Lesetext:
-*-
Und was, wenn’s diesmal schiefgeht?

Analyse
Regierungskrise im Libanon
Kann der Libanon auch diese Regierungskrise aussitzen? Foto: Constanze Flamme

Mehr als sechs Monate nach den nationalen Parlamentswahlen hat der Libanon immer noch keine neue Regierung – die Libanesen haben sich an solche Zustände gewöhnt. Dennoch kommt die politische Krise zur Unzeit.

Die Erleichterung war groß im Mai dieses Jahres im Libanon. Knapp neun Jahre nach den letzten Parlamentswahlen im Juni 2009 hatten die Libanesen endlich eine neue Volksvertretung bestimmt. Nachdem der Präsidentenposten im Oktober 2016 mit der Wahl Michael Aouns nach anderthalbjähriger Vakanz besetzt worden war und die im Dezember 2016 von Premierminister Saad Hariri geformte Übergangsregierung ein langersehntes, neues Wahlrecht ausgearbeitet hatte, schien die Zeit der politischen Krisen im Land mit dem diesjährigen Urnengang vorbei. Entsprechend groß war die Erwartungshaltung, sowohl des libanesischen Volkes als auch der internationalen Gemeinschaft an die neue Legislaturperiode.

 

Ein halbes Jahr nach den Parlamentswahlen ist Ernüchterung eingekehrt. Obwohl Hariri noch im Mai von den politischen Lagern des Landes mit klarer Mehrheit den Auftrag zur Bildung einer »Regierung der nationalen Einheit« zugesprochen bekam, zieht sich der Prozess seit Monaten hin. Zwar ist der Libanon langwierige Regierungsbildungsverfahren, die von einem unnachgiebigen Geschacher um wichtige Ministerposten geprägt sind, gewohnt. Der momentane Stillstand ist jedoch weniger ein Wettstreit um die Kontrolle über staatliche Ressourcen, sondern Ausdruck eines sich zuspitzenden Machtkampfes zwischen den konkurrierenden Lagern im Libanon, der das Land im Zangengriff hält.
-*-
Bereitgestelltes Material:
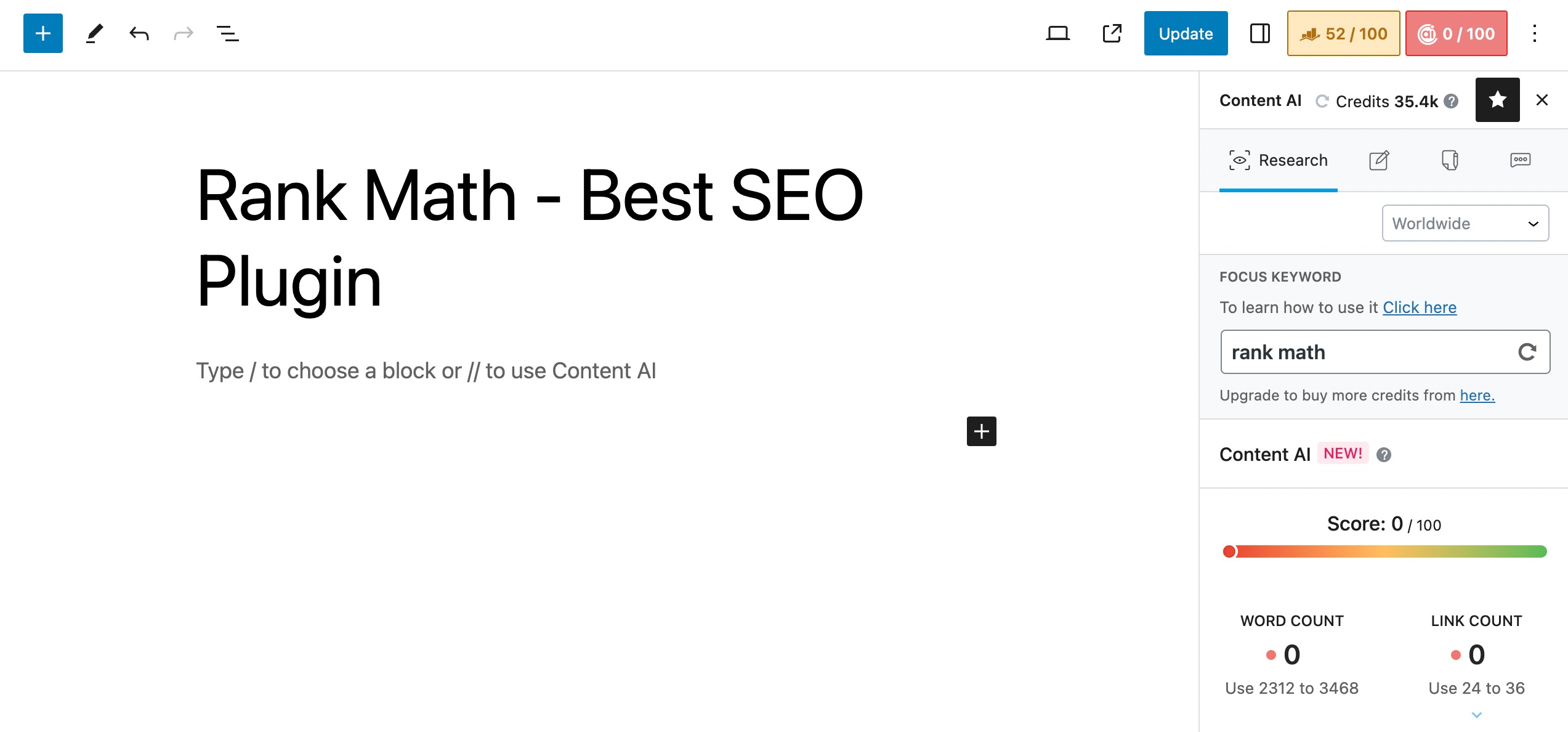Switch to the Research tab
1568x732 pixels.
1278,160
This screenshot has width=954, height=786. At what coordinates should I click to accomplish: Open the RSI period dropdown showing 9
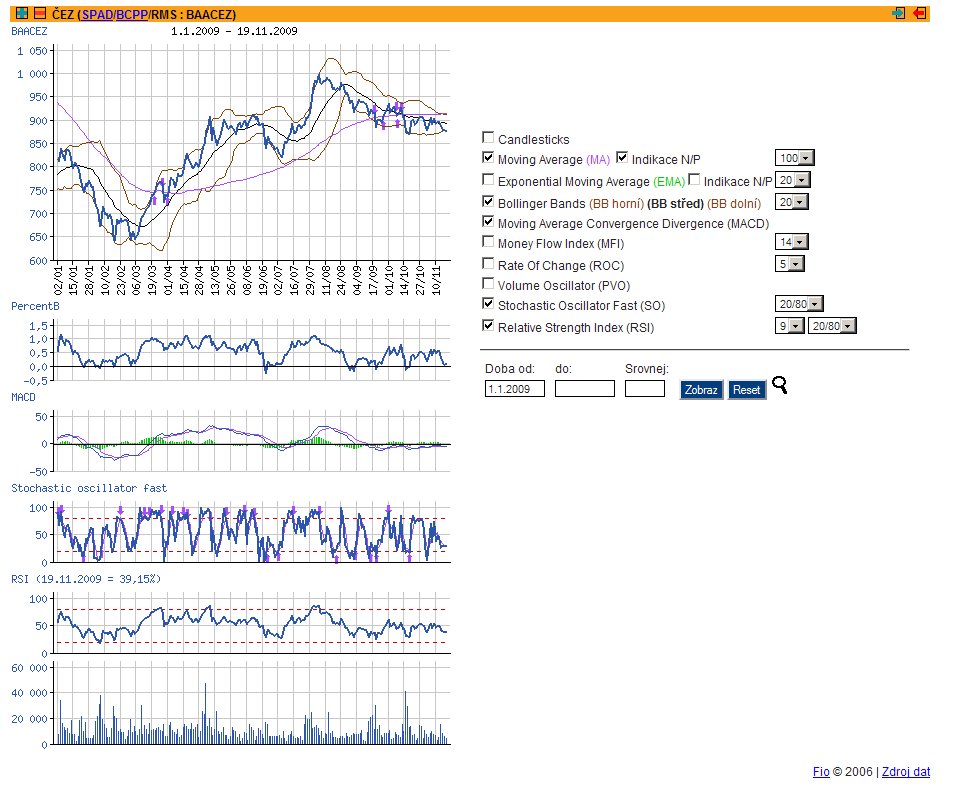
-*-
Übungsaufgaben:
a) Schreiben Sie aus dem Text über die Regierungskrise im Libanon die Stelle ab, die mit „Die Erleichterung war“ beginnt und bis „die neue Legislaturperiode.“ reicht.
b) Beantworten Sie anhand des Textes über die Regierungskrise im Libanon die folgenden Fragen:
(i) In welchem Monat und Jahr hatten die Parlamentswahlen vor dem Urnengang im Mai stattgefunden?
(ii) Wer wurde im Oktober 2016 zum Präsidenten gewählt?
(iii) Welche Art von Regierung sollte Hariri laut seinem Auftrag bilden?

Lösungen:
a)
Die Erleichterung war groß im Mai dieses Jahres im Libanon. Knapp neun Jahre nach den letzten Parlamentswahlen im Juni 2009 hatten die Libanesen endlich eine neue Volksvertretung bestimmt. Nachdem der Präsidentenposten im Oktober 2016 mit der Wahl Michael Aouns nach anderthalbjähriger Vakanz besetzt worden war und die im Dezember 2016 von Premierminister Saad Hariri geformte Übergangsregierung ein langersehntes, neues Wahlrecht ausgearbeitet hatte, schien die Zeit der politischen Krisen im Land mit dem diesjährigen Urnengang vorbei. Entsprechend groß war die Erwartungshaltung, sowohl des libanesischen Volkes als auch der internationalen Gemeinschaft an die neue Legislaturperiode.

b)
(i) Im Juni 2009.
(ii) Michael Aoun.
(iii) Eine »Regierung der nationalen Einheit«.